» DIRECTIONS: Turn every line of the records below into a Markdown table with two columns, Row and Line, numbering each row and leaving out the blank lines.

— START OF DATASET ROWS —

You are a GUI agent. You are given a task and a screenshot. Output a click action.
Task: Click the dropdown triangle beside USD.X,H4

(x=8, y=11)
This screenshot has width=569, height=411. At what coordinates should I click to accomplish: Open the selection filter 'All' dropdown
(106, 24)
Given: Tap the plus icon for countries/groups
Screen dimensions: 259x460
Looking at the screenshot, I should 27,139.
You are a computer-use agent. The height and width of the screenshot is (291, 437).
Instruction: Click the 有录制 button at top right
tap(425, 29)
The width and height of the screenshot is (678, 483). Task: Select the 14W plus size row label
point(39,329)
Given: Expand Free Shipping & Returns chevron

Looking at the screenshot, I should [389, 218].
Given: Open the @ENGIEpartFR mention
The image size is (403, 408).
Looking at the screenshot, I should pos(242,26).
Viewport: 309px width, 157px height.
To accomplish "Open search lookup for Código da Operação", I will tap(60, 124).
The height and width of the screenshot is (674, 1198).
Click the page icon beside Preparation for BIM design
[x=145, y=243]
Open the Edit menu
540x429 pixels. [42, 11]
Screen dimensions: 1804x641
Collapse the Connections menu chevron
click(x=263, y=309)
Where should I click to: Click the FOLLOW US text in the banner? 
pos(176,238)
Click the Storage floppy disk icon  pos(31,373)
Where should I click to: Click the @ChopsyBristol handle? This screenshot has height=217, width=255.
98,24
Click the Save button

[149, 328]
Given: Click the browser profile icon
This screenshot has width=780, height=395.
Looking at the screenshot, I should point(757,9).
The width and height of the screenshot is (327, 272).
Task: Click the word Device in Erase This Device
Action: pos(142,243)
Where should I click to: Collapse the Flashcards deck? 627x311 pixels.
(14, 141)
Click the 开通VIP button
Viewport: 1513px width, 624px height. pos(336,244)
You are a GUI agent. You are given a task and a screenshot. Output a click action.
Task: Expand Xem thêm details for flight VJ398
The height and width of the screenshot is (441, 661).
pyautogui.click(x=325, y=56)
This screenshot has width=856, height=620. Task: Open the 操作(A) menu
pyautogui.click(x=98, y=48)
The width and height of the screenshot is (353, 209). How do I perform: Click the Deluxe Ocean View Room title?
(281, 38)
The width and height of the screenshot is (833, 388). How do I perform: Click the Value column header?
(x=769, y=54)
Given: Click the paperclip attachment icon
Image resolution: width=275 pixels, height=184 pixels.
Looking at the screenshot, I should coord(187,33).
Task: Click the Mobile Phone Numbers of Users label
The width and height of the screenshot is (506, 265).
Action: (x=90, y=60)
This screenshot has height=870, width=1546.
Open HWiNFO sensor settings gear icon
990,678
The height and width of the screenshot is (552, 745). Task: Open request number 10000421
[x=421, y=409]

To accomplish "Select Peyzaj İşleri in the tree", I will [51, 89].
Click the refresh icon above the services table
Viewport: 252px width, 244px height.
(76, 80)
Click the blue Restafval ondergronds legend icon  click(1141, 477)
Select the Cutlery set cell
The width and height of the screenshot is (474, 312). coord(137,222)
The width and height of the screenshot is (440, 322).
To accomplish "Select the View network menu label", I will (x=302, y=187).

— END OF DATASET ROWS —

» RESPONSE TO THE TASK:
| Row | Line |
|---|---|
| 1 | You are a GUI agent. You are given a task and a screenshot. Output a click action. |
| 2 | Task: Click the dropdown triangle beside USD.X,H4 |
| 3 | (x=8, y=11) |
| 4 | This screenshot has width=569, height=411. At what coordinates should I click to accomplish: Open the selection filter 'All' dropdown |
| 5 | (106, 24) |
| 6 | Given: Tap the plus icon for countries/groups |
| 7 | Screen dimensions: 259x460 |
| 8 | Looking at the screenshot, I should 27,139. |
| 9 | You are a computer-use agent. The height and width of the screenshot is (291, 437). |
| 10 | Instruction: Click the 有录制 button at top right |
| 11 | tap(425, 29) |
| 12 | The width and height of the screenshot is (678, 483). Task: Select the 14W plus size row label |
| 13 | point(39,329) |
| 14 | Given: Expand Free Shipping & Returns chevron |
| 15 | Looking at the screenshot, I should [389, 218]. |
| 16 | Given: Open the @ENGIEpartFR mention |
| 17 | The image size is (403, 408). |
| 18 | Looking at the screenshot, I should pos(242,26). |
| 19 | Viewport: 309px width, 157px height. |
| 20 | To accomplish "Open search lookup for Código da Operação", I will tap(60, 124). |
| 21 | The height and width of the screenshot is (674, 1198). |
| 22 | Click the page icon beside Preparation for BIM design |
| 23 | [x=145, y=243] |
| 24 | Open the Edit menu |
| 25 | 540x429 pixels. [42, 11] |
| 26 | Screen dimensions: 1804x641 |
| 27 | Collapse the Connections menu chevron |
| 28 | click(x=263, y=309) |
| 29 | Where should I click to: Click the FOLLOW US text in the banner?  |
| 30 | pos(176,238) |
| 31 | Click the Storage floppy disk icon  pos(31,373) |
| 32 | Where should I click to: Click the @ChopsyBristol handle? This screenshot has height=217, width=255. |
| 33 | 98,24 |
| 34 | Click the Save button |
| 35 | [149, 328] |
| 36 | Given: Click the browser profile icon |
| 37 | This screenshot has width=780, height=395. |
| 38 | Looking at the screenshot, I should point(757,9). |
| 39 | The width and height of the screenshot is (327, 272). |
| 40 | Task: Click the word Device in Erase This Device |
| 41 | Action: pos(142,243) |
| 42 | Where should I click to: Collapse the Flashcards deck? 627x311 pixels. |
| 43 | (14, 141) |
| 44 | Click the 开通VIP button |
| 45 | Viewport: 1513px width, 624px height. pos(336,244) |
| 46 | You are a GUI agent. You are given a task and a screenshot. Output a click action. |
| 47 | Task: Expand Xem thêm details for flight VJ398 |
| 48 | The height and width of the screenshot is (441, 661). |
| 49 | pyautogui.click(x=325, y=56) |
| 50 | This screenshot has width=856, height=620. Task: Open the 操作(A) menu |
| 51 | pyautogui.click(x=98, y=48) |
| 52 | The width and height of the screenshot is (353, 209). How do I perform: Click the Deluxe Ocean View Room title? |
| 53 | (281, 38) |
| 54 | The width and height of the screenshot is (833, 388). How do I perform: Click the Value column header? |
| 55 | (x=769, y=54) |
| 56 | Given: Click the paperclip attachment icon |
| 57 | Image resolution: width=275 pixels, height=184 pixels. |
| 58 | Looking at the screenshot, I should coord(187,33). |
| 59 | Task: Click the Mobile Phone Numbers of Users label |
| 60 | The width and height of the screenshot is (506, 265). |
| 61 | Action: (x=90, y=60) |
| 62 | This screenshot has height=870, width=1546. |
| 63 | Open HWiNFO sensor settings gear icon |
| 64 | 990,678 |
| 65 | The height and width of the screenshot is (552, 745). Task: Open request number 10000421 |
| 66 | [x=421, y=409] |
| 67 | To accomplish "Select Peyzaj İşleri in the tree", I will [51, 89]. |
| 68 | Click the refresh icon above the services table |
| 69 | Viewport: 252px width, 244px height. |
| 70 | (76, 80) |
| 71 | Click the blue Restafval ondergronds legend icon  click(1141, 477) |
| 72 | Select the Cutlery set cell |
| 73 | The width and height of the screenshot is (474, 312). coord(137,222) |
| 74 | The width and height of the screenshot is (440, 322). |
| 75 | To accomplish "Select the View network menu label", I will (x=302, y=187). |